In 2003, estates will be taxed at the federal level if they're worth more than $1 million. So, if your parents' estate (including all cash, investments, real estate and other assets not transferred to a trust or other vehicle) is worth more than $1 million, you can argue that they need LTC insurance. If they're within 20 percent of that number, they may need it. If they're way below half, they probably don't need it because they don't have an insurable risk (meaning enough money to make the LTC insurance premiums worth paying).
There's another way to look at LTC insurance. If your parents have a lot of money -- an estate worth substantially more than $1 million -- they might be able to pay any nursing home costs out of their pockets without much worry. This is the "selfinsurance" argument.
Self-insurance makes sense sometimes because LTC policies have strict maximum coverage limits. Once those limits are reached, Medicaid is supposed to take over. If your parents buy a policy, use it to its maximum and then have too much money to qualify for Medicaid, they are going to have to pay out of their pockets, anyway.
The pricing models of nursing homes are designed to eat up old people's wealth. In most cases, the homes will have various rate schedules. These usually include:
- a monthly rate for patients paying cash;
- a monthly rate for patients who have LTC coverage; and
- a special rate that combines some form of lump-sum payment with a smaller, monthly maintenance fee.
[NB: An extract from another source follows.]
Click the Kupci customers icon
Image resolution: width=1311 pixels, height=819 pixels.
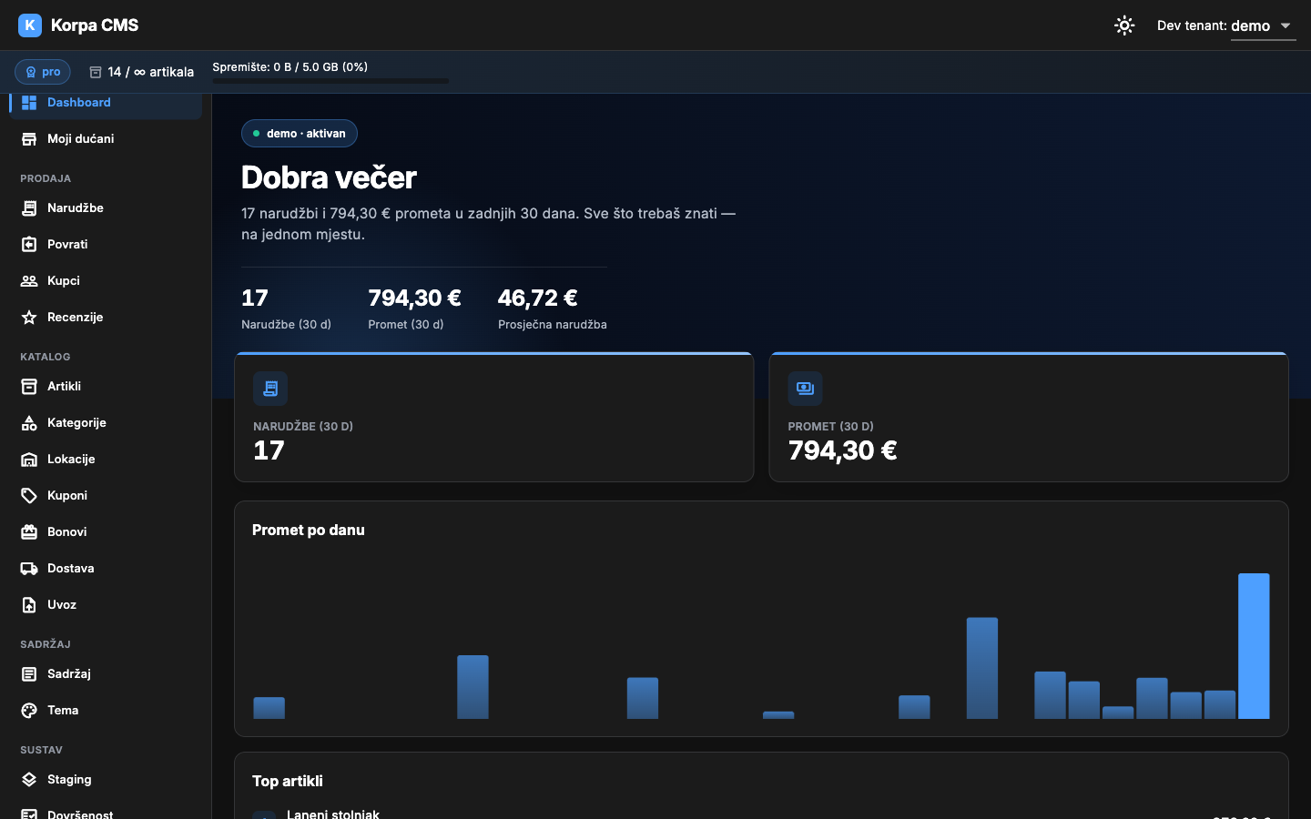(29, 281)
The last option is usually designed to wipe out the patient, financially and then sustain care on Medicaid's relatively small LTC allowance. Depending on the facility, that lump-sum payment (also sometimes called a contribution, endowment or honorarium) can be several hundred thousand dollars.
If your parents have some money -- but aren't billionaires -- LTC insurance can provide cost-effective protection. Assume that your 65-year-old mother buys an LTC policy, paying a level premium of $1,900 for 15 years. At age 80 (the average age at which LTC services are required), she will have paid $28,500 in premiums for $500,000 worth of home-care and nursing home benefits. This results in a 17.5-to-1 value ratio.
What other investment might your mother consider with a return of better than 15-to-1? Of course, if she reaches age 80 and hasn't used the insurance yet, the value ratio begins to go down. But it's hard to complain if she gets to 80 and is still in good health.
The high value ratio of LTC insurance takes away some of the economic argument for self-insurance. LTC policies become more cost-effective as the benefit increases. So, if your parents buy LTC coverage at all, they should buy enough to protect their entire estate.
One caveat about LTC coverage: Unlike life insurance, LTC insurance doesn't usually reward your parents for buying early.
Most insurers offer policies beginning at age 50 (a few, as low as age 40). Most policies are guaranteed renewable but the premium is not guaranteed; this means it can go up each time the policy is renewed. So, if your mother buys a LTC policy when she's 50, she'll get a low premium. But, when she renews at age 65, the rate will increase -- and she might have trouble paying it when she's 66.
Insurance companies defend the rising premiums as actuarially necessary and point out that the 10- to 15-year terms of most LTC policies give people time to budget for the increasing expense.